## Objective
Reproduce the lines below, switching "Viewport" to "Window" wherever it occurs and changing nothing else.

## Given records
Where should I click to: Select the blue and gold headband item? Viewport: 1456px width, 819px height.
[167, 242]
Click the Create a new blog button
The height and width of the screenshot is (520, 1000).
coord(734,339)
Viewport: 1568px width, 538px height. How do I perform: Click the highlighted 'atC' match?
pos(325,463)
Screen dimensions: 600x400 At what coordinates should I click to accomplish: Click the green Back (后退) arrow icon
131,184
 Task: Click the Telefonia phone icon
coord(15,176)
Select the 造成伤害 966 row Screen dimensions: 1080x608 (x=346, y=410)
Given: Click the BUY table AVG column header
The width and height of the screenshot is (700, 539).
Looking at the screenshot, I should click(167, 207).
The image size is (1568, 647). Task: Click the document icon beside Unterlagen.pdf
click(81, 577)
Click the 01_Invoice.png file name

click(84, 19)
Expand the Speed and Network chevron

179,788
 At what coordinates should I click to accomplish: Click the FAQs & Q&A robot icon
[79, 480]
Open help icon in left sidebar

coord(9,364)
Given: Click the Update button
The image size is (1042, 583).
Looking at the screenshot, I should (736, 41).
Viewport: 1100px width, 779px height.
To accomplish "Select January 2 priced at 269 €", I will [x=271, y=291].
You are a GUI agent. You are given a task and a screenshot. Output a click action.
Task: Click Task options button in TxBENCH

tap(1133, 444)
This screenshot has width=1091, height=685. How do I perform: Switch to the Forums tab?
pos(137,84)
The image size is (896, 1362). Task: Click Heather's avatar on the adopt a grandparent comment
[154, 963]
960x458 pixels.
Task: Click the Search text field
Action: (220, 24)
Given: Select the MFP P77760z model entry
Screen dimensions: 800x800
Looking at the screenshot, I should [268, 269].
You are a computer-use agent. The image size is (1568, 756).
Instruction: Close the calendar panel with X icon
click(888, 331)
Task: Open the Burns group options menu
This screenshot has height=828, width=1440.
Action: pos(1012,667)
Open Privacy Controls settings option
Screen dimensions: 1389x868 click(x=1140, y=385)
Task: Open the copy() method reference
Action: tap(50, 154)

## Written response
Where should I click to: Select the blue and gold headband item? Window: 1456px width, 819px height.
[167, 242]
Click the Create a new blog button
The height and width of the screenshot is (520, 1000).
coord(734,339)
Window: 1568px width, 538px height. How do I perform: Click the highlighted 'atC' match?
pos(325,463)
Screen dimensions: 600x400 At what coordinates should I click to accomplish: Click the green Back (后退) arrow icon
131,184
 Task: Click the Telefonia phone icon
coord(15,176)
Select the 造成伤害 966 row Screen dimensions: 1080x608 (x=346, y=410)
Given: Click the BUY table AVG column header
The width and height of the screenshot is (700, 539).
Looking at the screenshot, I should click(167, 207).
The image size is (1568, 647). Task: Click the document icon beside Unterlagen.pdf
click(81, 577)
Click the 01_Invoice.png file name

click(84, 19)
Expand the Speed and Network chevron

179,788
 At what coordinates should I click to accomplish: Click the FAQs & Q&A robot icon
[79, 480]
Open help icon in left sidebar

coord(9,364)
Given: Click the Update button
The image size is (1042, 583).
Looking at the screenshot, I should (736, 41).
Window: 1100px width, 779px height.
To accomplish "Select January 2 priced at 269 €", I will [x=271, y=291].
You are a GUI agent. You are given a task and a screenshot. Output a click action.
Task: Click Task options button in TxBENCH

tap(1133, 444)
This screenshot has width=1091, height=685. How do I perform: Switch to the Forums tab?
pos(137,84)
The image size is (896, 1362). Task: Click Heather's avatar on the adopt a grandparent comment
[154, 963]
960x458 pixels.
Task: Click the Search text field
Action: (220, 24)
Given: Select the MFP P77760z model entry
Screen dimensions: 800x800
Looking at the screenshot, I should [268, 269].
You are a computer-use agent. The image size is (1568, 756).
Instruction: Close the calendar panel with X icon
click(888, 331)
Task: Open the Burns group options menu
This screenshot has height=828, width=1440.
Action: pos(1012,667)
Open Privacy Controls settings option
Screen dimensions: 1389x868 click(x=1140, y=385)
Task: Open the copy() method reference
Action: tap(50, 154)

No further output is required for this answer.